Collected data:
▼

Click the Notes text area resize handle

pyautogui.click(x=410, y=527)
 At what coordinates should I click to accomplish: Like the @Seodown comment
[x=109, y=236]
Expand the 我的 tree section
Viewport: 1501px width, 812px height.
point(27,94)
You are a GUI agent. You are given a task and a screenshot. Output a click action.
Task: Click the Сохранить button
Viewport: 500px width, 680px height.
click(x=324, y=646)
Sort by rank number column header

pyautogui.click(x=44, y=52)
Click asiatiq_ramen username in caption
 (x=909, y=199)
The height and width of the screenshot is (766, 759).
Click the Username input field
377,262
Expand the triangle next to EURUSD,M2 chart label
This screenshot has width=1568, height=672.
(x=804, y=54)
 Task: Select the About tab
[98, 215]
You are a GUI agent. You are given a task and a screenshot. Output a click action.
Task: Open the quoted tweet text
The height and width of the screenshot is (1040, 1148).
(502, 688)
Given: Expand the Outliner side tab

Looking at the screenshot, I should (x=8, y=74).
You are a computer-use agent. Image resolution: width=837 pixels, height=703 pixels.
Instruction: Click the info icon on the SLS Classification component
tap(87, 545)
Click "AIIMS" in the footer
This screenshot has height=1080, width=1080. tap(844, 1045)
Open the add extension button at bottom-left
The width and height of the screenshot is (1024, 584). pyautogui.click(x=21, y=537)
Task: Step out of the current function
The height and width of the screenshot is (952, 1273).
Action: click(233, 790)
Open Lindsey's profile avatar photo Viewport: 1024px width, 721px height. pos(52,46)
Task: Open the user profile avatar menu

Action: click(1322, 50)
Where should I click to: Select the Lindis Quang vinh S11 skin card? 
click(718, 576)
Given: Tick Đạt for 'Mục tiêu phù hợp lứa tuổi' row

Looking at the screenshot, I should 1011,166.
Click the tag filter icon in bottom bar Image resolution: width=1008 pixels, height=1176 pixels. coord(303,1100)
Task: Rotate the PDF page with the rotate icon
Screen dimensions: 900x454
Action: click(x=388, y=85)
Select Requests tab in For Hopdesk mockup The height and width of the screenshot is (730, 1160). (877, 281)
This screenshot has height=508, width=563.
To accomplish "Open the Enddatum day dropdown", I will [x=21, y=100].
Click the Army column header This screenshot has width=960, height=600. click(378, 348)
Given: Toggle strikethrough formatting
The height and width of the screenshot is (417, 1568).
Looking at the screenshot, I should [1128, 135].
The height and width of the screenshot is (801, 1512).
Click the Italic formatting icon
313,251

▲

• _Aim of the task_
Set down the entries again, exactly as they stand above.

• _Worked solution_
Click the Notes text area resize handle

pyautogui.click(x=410, y=527)
 At what coordinates should I click to accomplish: Like the @Seodown comment
[x=109, y=236]
Expand the 我的 tree section
Viewport: 1501px width, 812px height.
point(27,94)
You are a GUI agent. You are given a task and a screenshot. Output a click action.
Task: Click the Сохранить button
Viewport: 500px width, 680px height.
click(x=324, y=646)
Sort by rank number column header

pyautogui.click(x=44, y=52)
Click asiatiq_ramen username in caption
 (x=909, y=199)
The height and width of the screenshot is (766, 759).
Click the Username input field
377,262
Expand the triangle next to EURUSD,M2 chart label
This screenshot has width=1568, height=672.
(x=804, y=54)
 Task: Select the About tab
[98, 215]
You are a GUI agent. You are given a task and a screenshot. Output a click action.
Task: Open the quoted tweet text
The height and width of the screenshot is (1040, 1148).
(502, 688)
Given: Expand the Outliner side tab

Looking at the screenshot, I should (x=8, y=74).
You are a computer-use agent. Image resolution: width=837 pixels, height=703 pixels.
Instruction: Click the info icon on the SLS Classification component
tap(87, 545)
Click "AIIMS" in the footer
This screenshot has height=1080, width=1080. tap(844, 1045)
Open the add extension button at bottom-left
The width and height of the screenshot is (1024, 584). pyautogui.click(x=21, y=537)
Task: Step out of the current function
The height and width of the screenshot is (952, 1273).
Action: click(233, 790)
Open Lindsey's profile avatar photo Viewport: 1024px width, 721px height. pos(52,46)
Task: Open the user profile avatar menu

Action: click(1322, 50)
Where should I click to: Select the Lindis Quang vinh S11 skin card? 
click(718, 576)
Given: Tick Đạt for 'Mục tiêu phù hợp lứa tuổi' row

Looking at the screenshot, I should 1011,166.
Click the tag filter icon in bottom bar Image resolution: width=1008 pixels, height=1176 pixels. coord(303,1100)
Task: Rotate the PDF page with the rotate icon
Screen dimensions: 900x454
Action: click(x=388, y=85)
Select Requests tab in For Hopdesk mockup The height and width of the screenshot is (730, 1160). (877, 281)
This screenshot has height=508, width=563.
To accomplish "Open the Enddatum day dropdown", I will [x=21, y=100].
Click the Army column header This screenshot has width=960, height=600. click(378, 348)
Given: Toggle strikethrough formatting
The height and width of the screenshot is (417, 1568).
Looking at the screenshot, I should [1128, 135].
The height and width of the screenshot is (801, 1512).
Click the Italic formatting icon
313,251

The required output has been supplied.